Chand prepared the scoping reports which were submitted for
consideration
by second respondent and subsequently by the MEC. The
final scoping report was, inter alia, based on an economic report
prepared
by property specialists, Commlife and Diamond Properties.
The report was co-authored by Commlife, which, applicants allege, had
a
financial interest in the approval of On Track’s application for
environmental approval. It is common cause that the alleged financial
interest of Commlife was not disclosed to second respondent or the
MEC. Applicants accordingly submit that the 2007 ROD was compromised
as the mandatory material requirement of a report compiled by an
independent consultant, had not been complied with.
[51] On Track does not dispute that, in principle,
regulation 3 (1) (a) and (c) of the 1183 ECA Regulations, also
applies to an independent
specialist such as Commlife (as opposed to
an independent consultant). However, On Track contends that the
requirement of independence
should not be interpreted to mean that
such independent specialist, must, of necessity, have no involvement
whatsoever with the applicant
for an environmental authorisation. Mr.
Newdigate further argued that, in any event, it has not been shown
that Commlife had a direct
and substantial interest that warranted
declaration to the MEC.
[52] In support of this ground of review, applicants
placed reliance on an internet article in which it was stated that
Commlife
“has been appointed by developers
On Track as sole letting agent for the R60 million redevelopment of
the Sea Point Pavilion.”
On Track denied
that the article is factually correct, explaining that only informal
discussions were held with Commlife regarding
their possible
appointment as a letting agent, but that no agreement had been
reached. These being motion proceedings, On Track’s
version has to
be accepted and there is, in any event, nothing to gainsay On Track’s
version.
[53] The relevant circumstances surrounding the
involvement of Commlife, appear from correspondence between the State
Attorney, Chand
and On Track’s attorneys. This correspondence is
annexed to the affidavit of Uys, which forms part of the papers in
this application.
These circumstances may be summarised as follows:
53.1 On Track’s project manager, Tsepo Lurie Yates,
appointed Commlife and Diamond Properties to provide an expert report
on the
economic impact of the proposed development.
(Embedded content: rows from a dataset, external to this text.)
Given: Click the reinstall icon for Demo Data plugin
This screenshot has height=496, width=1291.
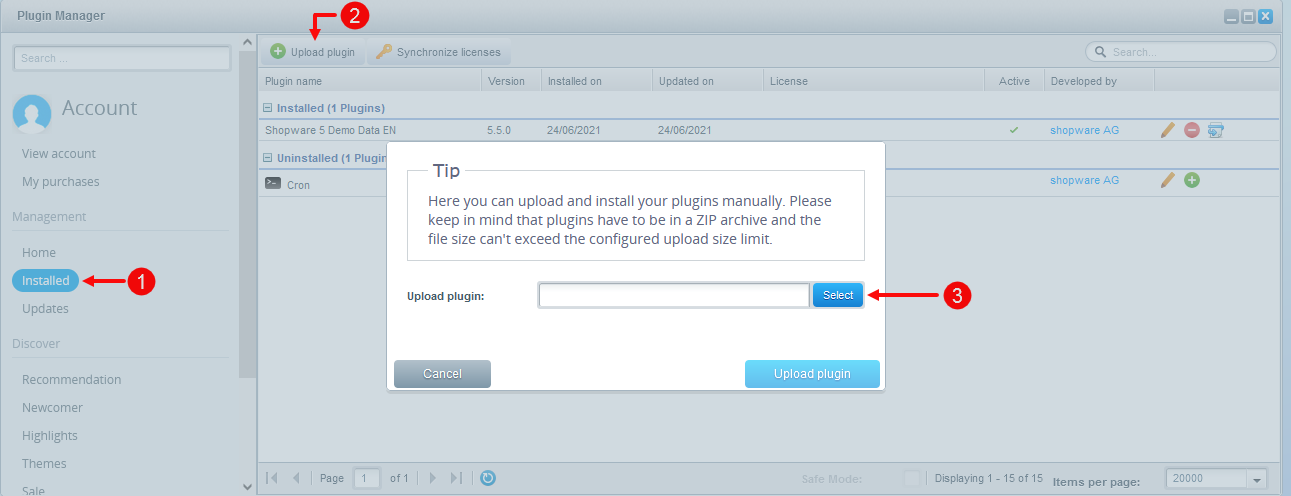Looking at the screenshot, I should pyautogui.click(x=1216, y=130).
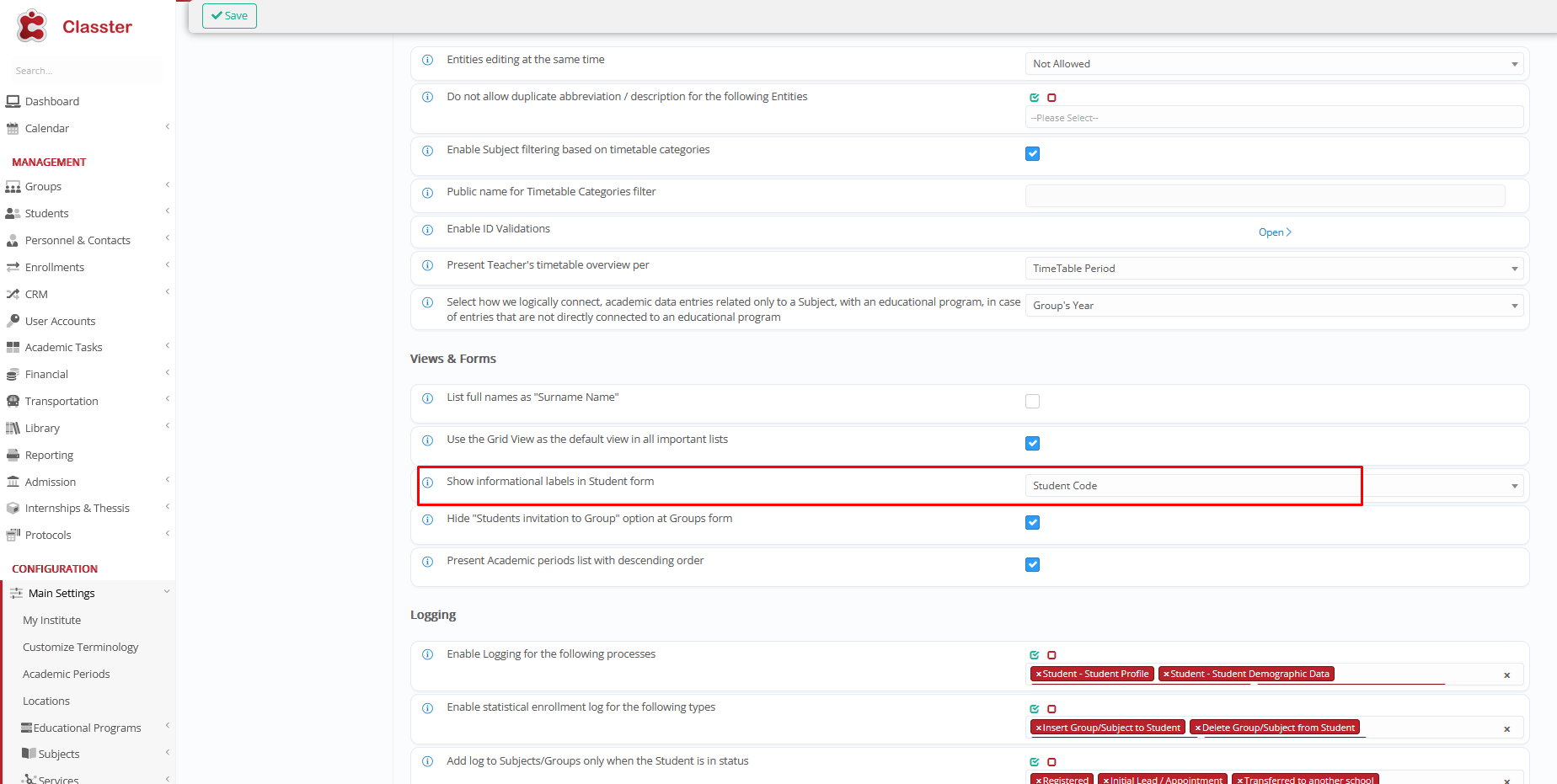This screenshot has height=784, width=1557.
Task: Click the Classter logo icon
Action: (32, 26)
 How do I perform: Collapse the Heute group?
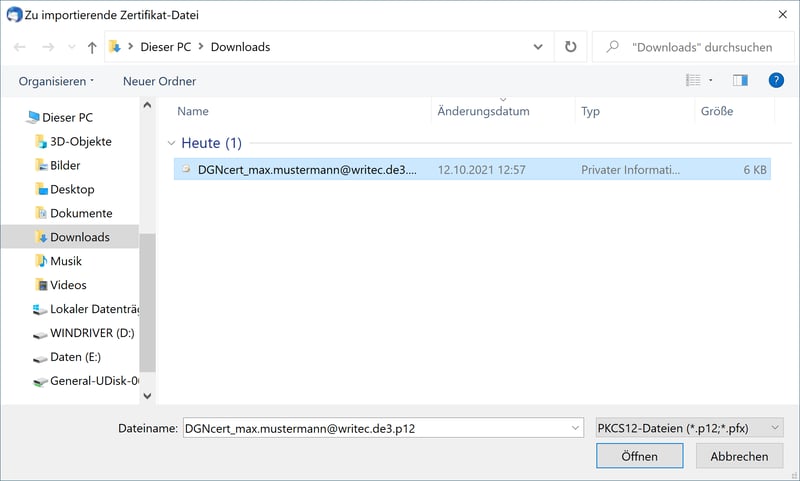click(172, 143)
53.2 At roughly the same time that Commlife and Diamond
Properties prepared their combined specialist report, discussions
were held
between On Track and Commlife in relation to the
appointment of Commlife as the sole letting agent for the
development. Commlife
was not, however, given a firm mandate to act
as the letting agent for the development, nor was any written
agreement signed to that
effect.
53.3 Chand would not have been aware of the discussions
between On Track and Commlife in regard to the letting of the
development.
53.4 Any possible appointment of Commlife as the letting
agent would only have occurred upon the development going ahead.
[54] The concern raised by Uys in regard to the
involvement of Commlife, is expressed as follows in paragraphs 28 and
29 of his affidavit:
“
I draw no reassurance from the fact that any
actual appointment of Commlife as the sole letting agent would occur
only in the event
that the development went ahead. Since the
development would not be built if environmental authorisation is
refused, Commlife had
a direct interest in casting the development in
a favourable light in its specialist report. In my view, in the
circumstances this
interest compromised Commlife’s independence”.
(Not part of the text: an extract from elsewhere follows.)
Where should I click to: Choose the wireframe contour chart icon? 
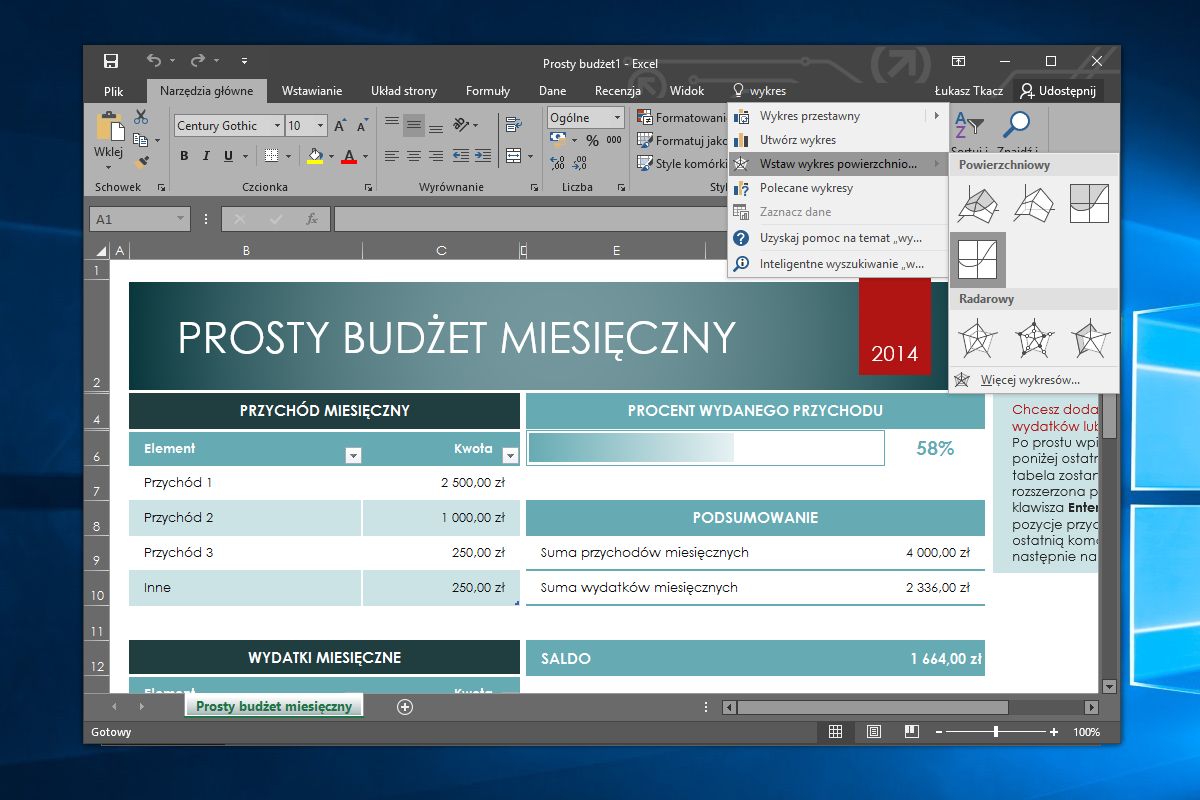coord(976,259)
[55] In its letter of 17 September 2008, the State
Attorney reiterated the concern of Uys as follows:
“
Your client (On Track) does not deny the thrust of
the allegation that it had indicated to Commlife that Commlife would
or could be
appointed sole letting agent in the event that the
proposed development went ahead. In the circumstances, it was clearly
contemplated
that Commlife would or could be appointed as the sole
letting agent of the proposed development”.
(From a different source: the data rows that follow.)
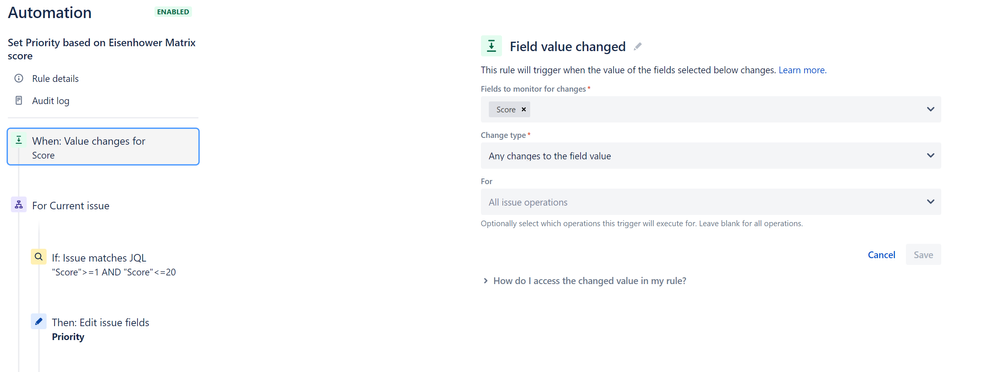Click the purple branch icon for Current issue
This screenshot has height=372, width=998.
19,205
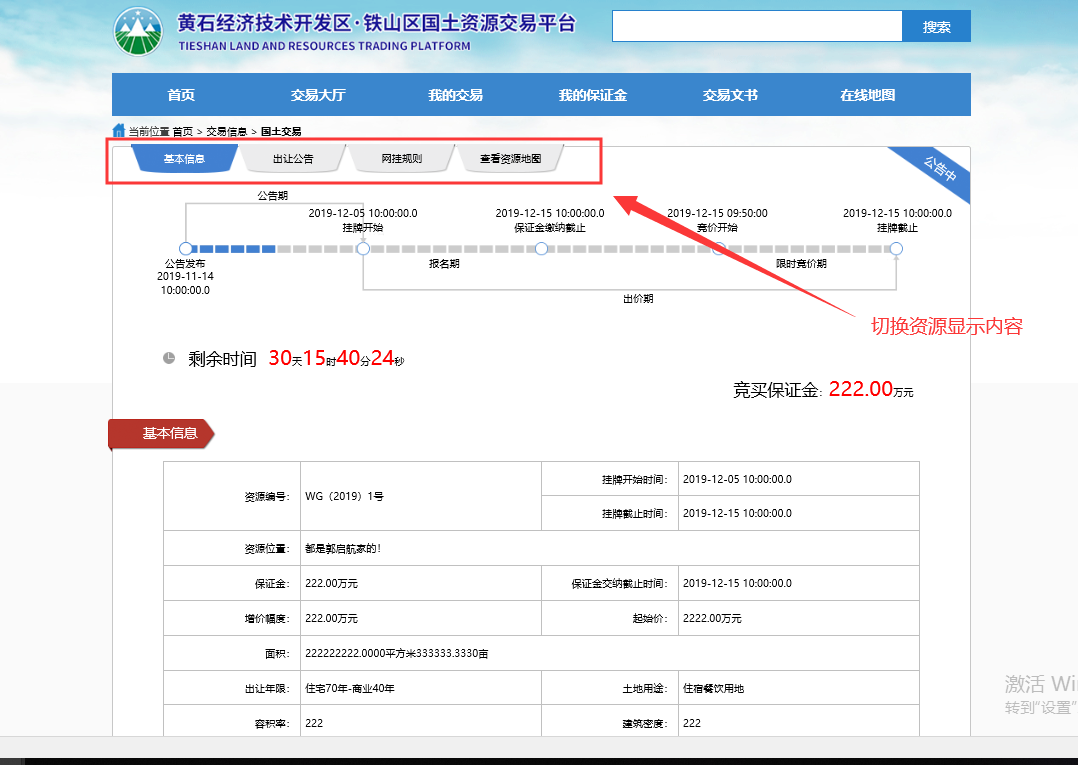Open 交易文书 in the navigation bar
This screenshot has height=765, width=1078.
tap(730, 95)
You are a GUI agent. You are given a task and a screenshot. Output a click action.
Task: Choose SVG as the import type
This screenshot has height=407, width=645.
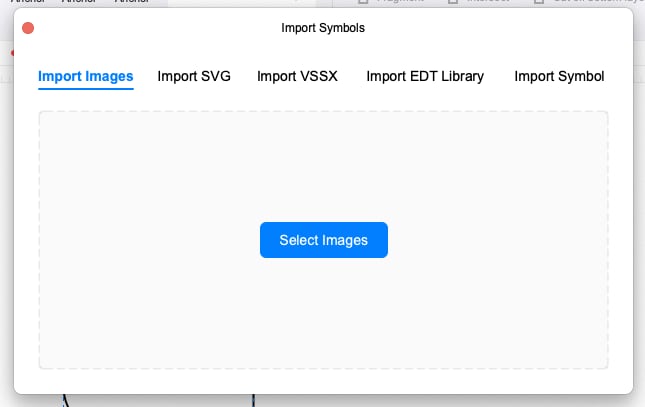pyautogui.click(x=194, y=76)
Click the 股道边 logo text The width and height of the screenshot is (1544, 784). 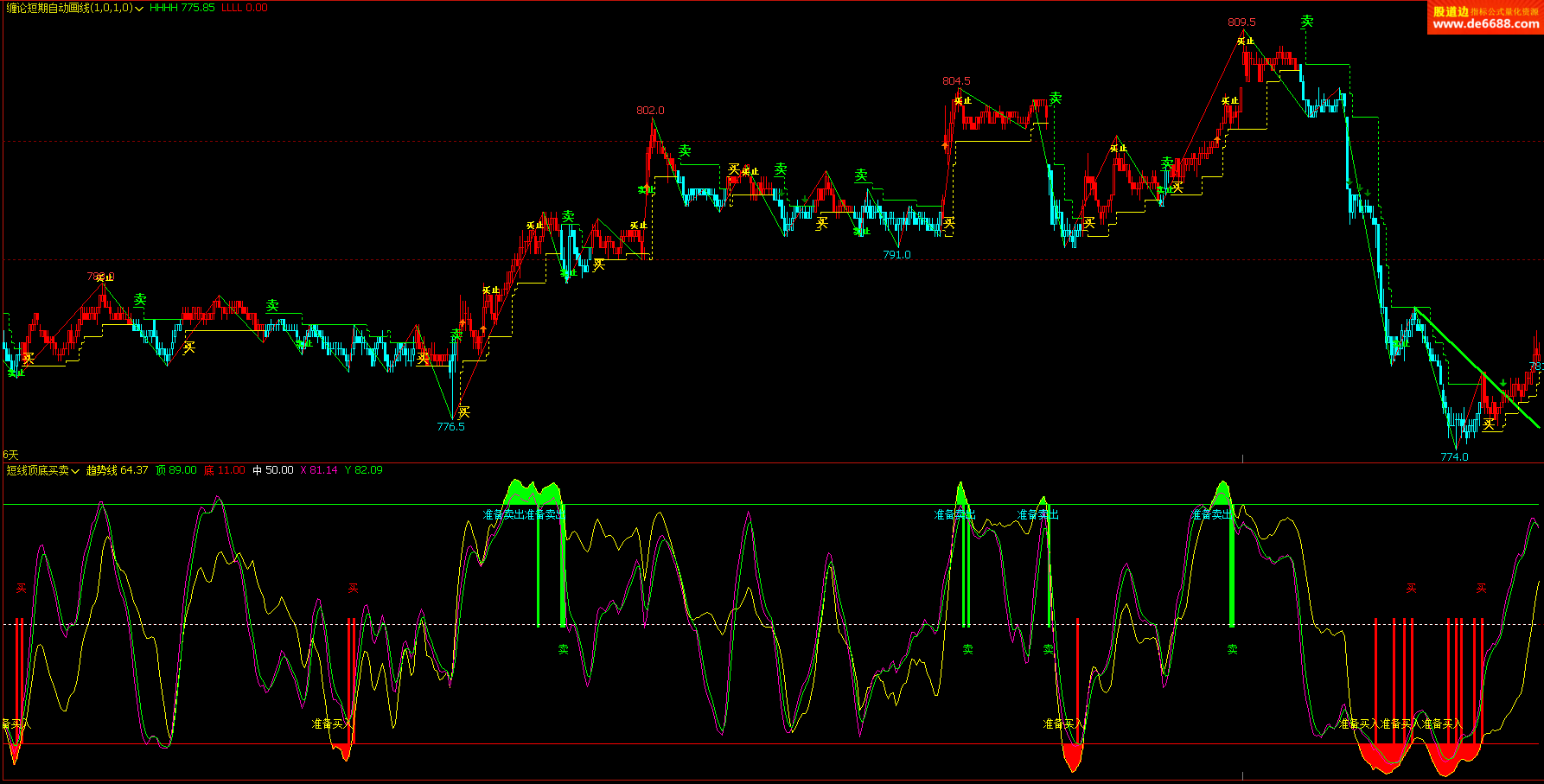pos(1451,11)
[56] In its response, On Track did not deal directly
with this concern. It merely stated that Commlife was not given a
mandate and
that On Track did not create a legitimate expectation on
the part of Commlife that it would be the probable letting agent.
Notably,
however, On Track refrained from providing any detail of the
negotiations with Commlife, nor did it obtain any evidence from
Commlife
as to its expectations in this regard.
[57] In my view, there is justification for the concern
expressed by Uys. His conclusion that Commlife would or could have
had an
expectation or contemplation that it might derive a financial
benefit from the proposed development, seems, in the prevailing
circumstances,
to be reasonably justifiable. The fact of the matter
is that the appointment of Commlife as the sole letting agent was
mooted and
there is no evidence tendered by On Track or Commlife, to
dispel the reasonable inference that Commlife would or could, in the
circumstances,
probably have had an expectation or contemplation that
it might derive a substantial financial benefit from the proposed
development.
This would or could have provided Commlife with the
incentive to cast the proposed development in a favourable light in
its specialist
report.
[58] Mr. Newdigate submitted that, as applicants have
relied on the aforesaid internet article for this ground of review,
which article
has been shown to be factually incorrect, they are
precluded from relying on the correct facts, alluded to by On Track
in its answering
affidavit, as an alternative basis for the review.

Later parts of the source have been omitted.